What to produce: Every line holding the word "left" should be copied from the material.
========================================================================
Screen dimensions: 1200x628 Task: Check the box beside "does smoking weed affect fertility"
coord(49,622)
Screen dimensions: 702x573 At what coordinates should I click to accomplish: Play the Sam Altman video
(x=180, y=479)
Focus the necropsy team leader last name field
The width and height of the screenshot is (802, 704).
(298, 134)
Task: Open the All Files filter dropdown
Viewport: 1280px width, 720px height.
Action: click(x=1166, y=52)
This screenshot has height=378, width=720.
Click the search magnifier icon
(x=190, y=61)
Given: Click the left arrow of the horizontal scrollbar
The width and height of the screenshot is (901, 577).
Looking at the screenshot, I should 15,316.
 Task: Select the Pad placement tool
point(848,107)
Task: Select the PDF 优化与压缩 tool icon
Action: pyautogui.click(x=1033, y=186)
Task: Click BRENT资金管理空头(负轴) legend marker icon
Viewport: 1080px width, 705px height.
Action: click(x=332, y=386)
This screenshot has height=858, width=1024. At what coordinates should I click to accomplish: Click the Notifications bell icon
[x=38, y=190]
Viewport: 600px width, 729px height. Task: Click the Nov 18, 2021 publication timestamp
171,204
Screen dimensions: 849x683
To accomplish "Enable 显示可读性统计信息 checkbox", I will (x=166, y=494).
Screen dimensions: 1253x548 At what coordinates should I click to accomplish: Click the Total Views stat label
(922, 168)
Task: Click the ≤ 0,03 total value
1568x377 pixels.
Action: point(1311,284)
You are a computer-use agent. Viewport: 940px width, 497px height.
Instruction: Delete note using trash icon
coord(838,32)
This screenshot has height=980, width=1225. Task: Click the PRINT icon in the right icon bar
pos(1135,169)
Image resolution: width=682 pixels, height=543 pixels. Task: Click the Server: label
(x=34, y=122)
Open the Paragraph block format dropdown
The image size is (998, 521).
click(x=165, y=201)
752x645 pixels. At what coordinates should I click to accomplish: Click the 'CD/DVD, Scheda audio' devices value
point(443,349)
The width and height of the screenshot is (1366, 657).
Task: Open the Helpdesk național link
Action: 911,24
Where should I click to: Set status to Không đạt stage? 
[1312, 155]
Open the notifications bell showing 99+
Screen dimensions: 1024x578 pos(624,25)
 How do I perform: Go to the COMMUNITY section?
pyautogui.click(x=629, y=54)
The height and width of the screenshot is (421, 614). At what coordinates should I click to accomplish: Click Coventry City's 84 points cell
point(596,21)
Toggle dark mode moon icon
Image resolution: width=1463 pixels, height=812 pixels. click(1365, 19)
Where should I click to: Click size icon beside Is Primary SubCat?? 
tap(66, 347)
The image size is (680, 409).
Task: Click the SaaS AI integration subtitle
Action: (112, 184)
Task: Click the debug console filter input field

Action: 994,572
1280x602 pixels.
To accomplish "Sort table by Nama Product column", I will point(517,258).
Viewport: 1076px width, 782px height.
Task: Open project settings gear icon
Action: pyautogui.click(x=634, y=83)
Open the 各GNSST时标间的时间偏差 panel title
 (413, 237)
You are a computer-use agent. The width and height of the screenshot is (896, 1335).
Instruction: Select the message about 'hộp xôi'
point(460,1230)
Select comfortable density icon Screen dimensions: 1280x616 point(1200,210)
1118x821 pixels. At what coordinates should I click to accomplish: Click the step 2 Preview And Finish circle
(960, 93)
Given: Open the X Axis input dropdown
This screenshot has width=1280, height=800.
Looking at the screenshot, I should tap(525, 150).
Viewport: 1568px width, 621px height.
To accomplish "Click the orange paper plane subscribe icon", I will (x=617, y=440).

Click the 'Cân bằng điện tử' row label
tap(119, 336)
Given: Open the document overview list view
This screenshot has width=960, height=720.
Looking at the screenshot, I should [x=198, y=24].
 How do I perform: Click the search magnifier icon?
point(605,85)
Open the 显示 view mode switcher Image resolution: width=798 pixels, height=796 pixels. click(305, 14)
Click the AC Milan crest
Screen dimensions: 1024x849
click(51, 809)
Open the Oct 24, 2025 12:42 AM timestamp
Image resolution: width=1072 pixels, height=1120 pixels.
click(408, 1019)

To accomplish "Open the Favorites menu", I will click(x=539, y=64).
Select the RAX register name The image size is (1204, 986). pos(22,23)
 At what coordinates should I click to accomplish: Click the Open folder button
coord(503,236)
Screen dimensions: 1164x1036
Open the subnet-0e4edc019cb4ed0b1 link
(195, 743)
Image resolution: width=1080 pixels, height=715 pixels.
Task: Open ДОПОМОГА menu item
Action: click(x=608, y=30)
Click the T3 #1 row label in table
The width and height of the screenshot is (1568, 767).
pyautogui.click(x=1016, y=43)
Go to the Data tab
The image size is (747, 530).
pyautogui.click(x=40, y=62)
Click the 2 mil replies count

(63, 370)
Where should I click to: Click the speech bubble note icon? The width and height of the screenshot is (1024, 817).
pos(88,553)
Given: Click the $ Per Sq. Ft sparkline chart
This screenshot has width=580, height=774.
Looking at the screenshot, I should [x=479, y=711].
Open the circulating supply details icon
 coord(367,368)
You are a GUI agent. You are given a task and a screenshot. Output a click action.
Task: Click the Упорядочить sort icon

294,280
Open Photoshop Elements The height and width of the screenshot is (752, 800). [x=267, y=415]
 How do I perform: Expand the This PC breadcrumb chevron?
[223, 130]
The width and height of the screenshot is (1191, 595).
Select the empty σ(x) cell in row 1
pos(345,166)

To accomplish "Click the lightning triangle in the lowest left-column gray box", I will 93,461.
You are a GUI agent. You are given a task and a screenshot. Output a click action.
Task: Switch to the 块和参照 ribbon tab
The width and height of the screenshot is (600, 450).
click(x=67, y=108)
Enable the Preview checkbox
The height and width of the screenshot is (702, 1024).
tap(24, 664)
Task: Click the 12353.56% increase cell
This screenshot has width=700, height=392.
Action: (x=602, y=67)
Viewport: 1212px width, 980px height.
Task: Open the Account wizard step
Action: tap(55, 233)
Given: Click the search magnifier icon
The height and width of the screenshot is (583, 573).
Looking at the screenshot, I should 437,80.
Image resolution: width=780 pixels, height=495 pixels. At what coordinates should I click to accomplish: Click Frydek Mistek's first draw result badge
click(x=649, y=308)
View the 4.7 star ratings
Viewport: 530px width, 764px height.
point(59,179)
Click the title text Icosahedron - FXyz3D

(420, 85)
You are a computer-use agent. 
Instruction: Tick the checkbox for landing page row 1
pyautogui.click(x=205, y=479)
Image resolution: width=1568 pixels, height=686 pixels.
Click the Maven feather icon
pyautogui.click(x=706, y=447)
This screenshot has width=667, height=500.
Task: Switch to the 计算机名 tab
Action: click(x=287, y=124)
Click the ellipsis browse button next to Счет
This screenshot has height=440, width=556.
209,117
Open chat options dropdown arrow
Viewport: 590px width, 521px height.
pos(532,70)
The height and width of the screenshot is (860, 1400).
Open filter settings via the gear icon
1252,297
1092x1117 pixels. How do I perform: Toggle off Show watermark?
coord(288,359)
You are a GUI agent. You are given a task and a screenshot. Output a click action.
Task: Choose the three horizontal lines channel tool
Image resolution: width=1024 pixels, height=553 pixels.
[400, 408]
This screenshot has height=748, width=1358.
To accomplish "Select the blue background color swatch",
========================================================================
Solution to this problem:
Given: Click the left arrow of the horizontal scrollbar
To accomplish "Click the lightning triangle in the lowest left-column gray box", I will 93,461.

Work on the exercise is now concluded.